AIM OF THE EXERCISE
In the commentary on the Truth and Reconciliation Commission, translate the sentence "The hostility of this government to the TRC has, in effect, further victimised casualties of apartheid." into French.

━━━━━ EXTRACT PROVIDED ━━━━━

The government’s moves to start pardoning failed amnesty applicants will come as no surprise to those who have followed the Truth and Reconciliation Commission (TRC) process—and particularly the stance of President Thabo Mbeki—since the TRC issued the first five volumes of its final report in October 1998.
It is just the latest in a line of actions by a government hostile to the spirit and intent of the law that created the TRC in 1995.
The pardons have been widely, and justly, attacked.
If it goes the whole way and pardons all those whose amnesty pleas were rejected, it could import some fairness and equity into what is a short-circuiting of the originally conceived TRC amnesty process.
The TRC was created with three primary objectives—to uncover the truth about human rights abuses after 1960; to recommend reparations for the victims of abuse; and to consider amnesty to the perpetrators. All of this was envisaged as part of a process of promoting reconciliation in South Africa, and not, as Minister of Justice and Constitutional Development Penuell Maduna claimed this week, to deliver reconciliation.
What is the government’s record on these three goals?
The TRC is widely credited with having uncovered much of the truth about the abuses of the apartheid era. It could, andshould, have uncovered more. But it hit the nail on the head on the political assassination policy of the PW Botha regime, the horrors inflicted on the region and the human rights violations in the exile camps of the liberation movements.
Especially on the latter, Mbeki, then vice-president, responded by taking court action to block the publication of the final report. The move failed—but set the tone for his essentially hostile posture towards the TRC.
Mbeki’s attitude was reflected in his boycott of the report’s handover ceremony, in the paltry single afternoon set aside for Parliament to debate the report and the many critical African National Congress speeches—including his own—that marked the debate.
Not once in the nearly four years since the report appeared has any member of the government commented on the report’s many recommendations, let alone moved to implement them.
These include the reparations policy of the truth commission. For nearly two years the TRC’s reparations committee toiled on developing a comprehensive and affordable policy of reparations for victims of rights abuses. It comprised both non-monetary and fiscal measures.
In early 1998 the TRC made an interim payment to the victims. Since then, the Department of Justice and Constitutional Development, assigned responsibility for administering the reparations, has done nothing to implement them. It has paid out not a single cent of the modest annual grants recommended by the commission.
In the meantime, victims have died. Others have remained trapped in penury or plagued by illnesses and afflictions for which they cannot afford treatment. Children of victims have been unable to pursue studies because they cannot pay fees.
The hostility of this government to the TRC has, in effect, further victimised casualties of apartheid.
Then there is the amnesty process. Of the just more than 7 000 individuals who applied for amnesty, only about 25% succeeded. The high failure rate points to the fact that the offences of many applicants fell outside the TRC Act’s provisions—they were essentially “trying it on”.

━━━━━ RAW DATA ━━━━━

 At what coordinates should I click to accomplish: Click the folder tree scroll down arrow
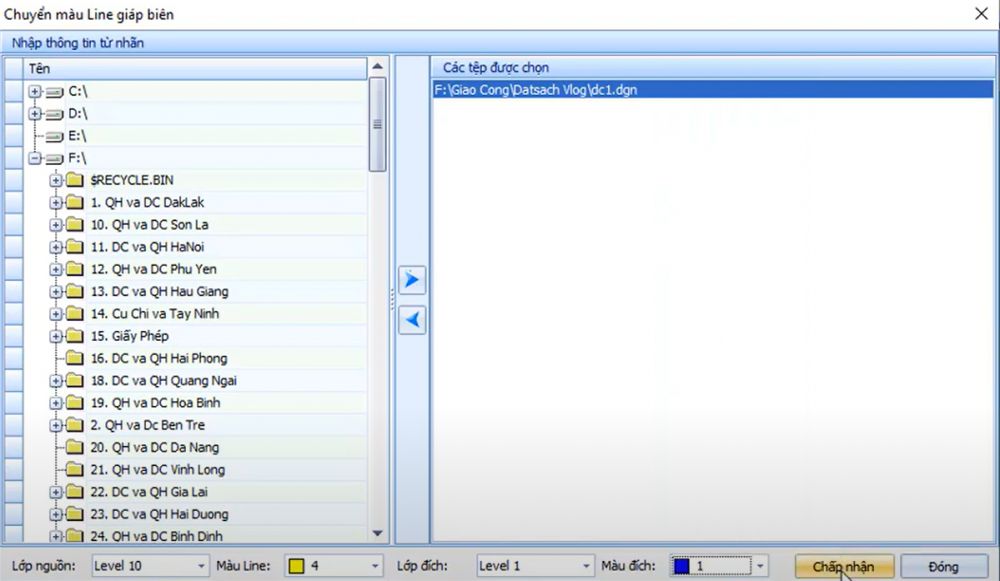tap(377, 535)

━━━━━
━━━━━ RAW DATA ━━━━━

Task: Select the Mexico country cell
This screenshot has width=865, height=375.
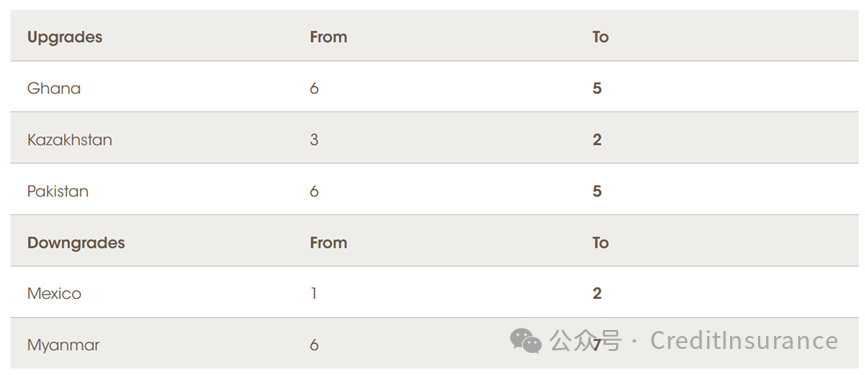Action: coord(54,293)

━━━━━
━━━━━ RAW DATA ━━━━━

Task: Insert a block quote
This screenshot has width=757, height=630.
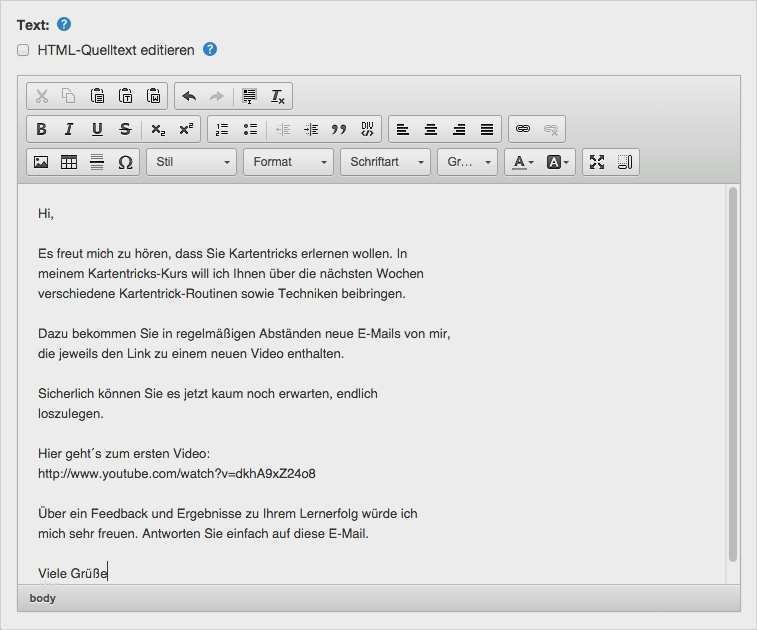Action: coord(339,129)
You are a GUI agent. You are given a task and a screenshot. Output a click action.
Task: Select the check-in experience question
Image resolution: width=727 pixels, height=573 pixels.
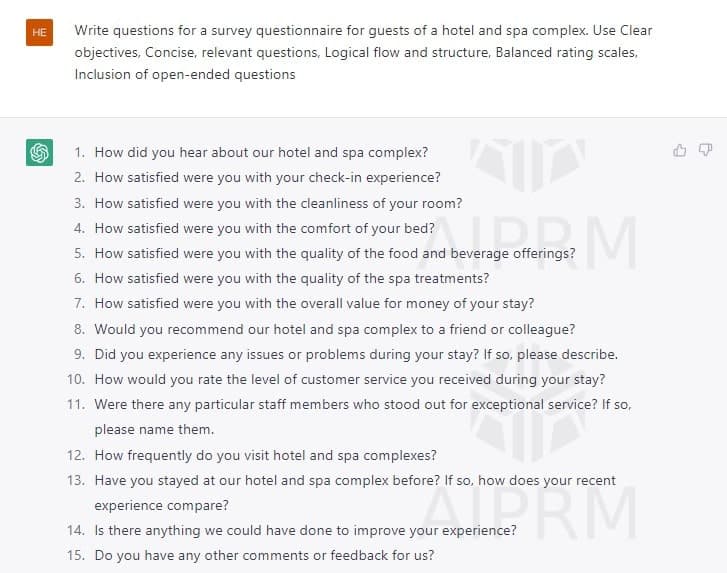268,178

━━━━━

COMPLETED TASK
L'hostilité de ce gouvernement à l'égard de la TRC a, de fait, aggravé le sort des victimes de l'apartheid.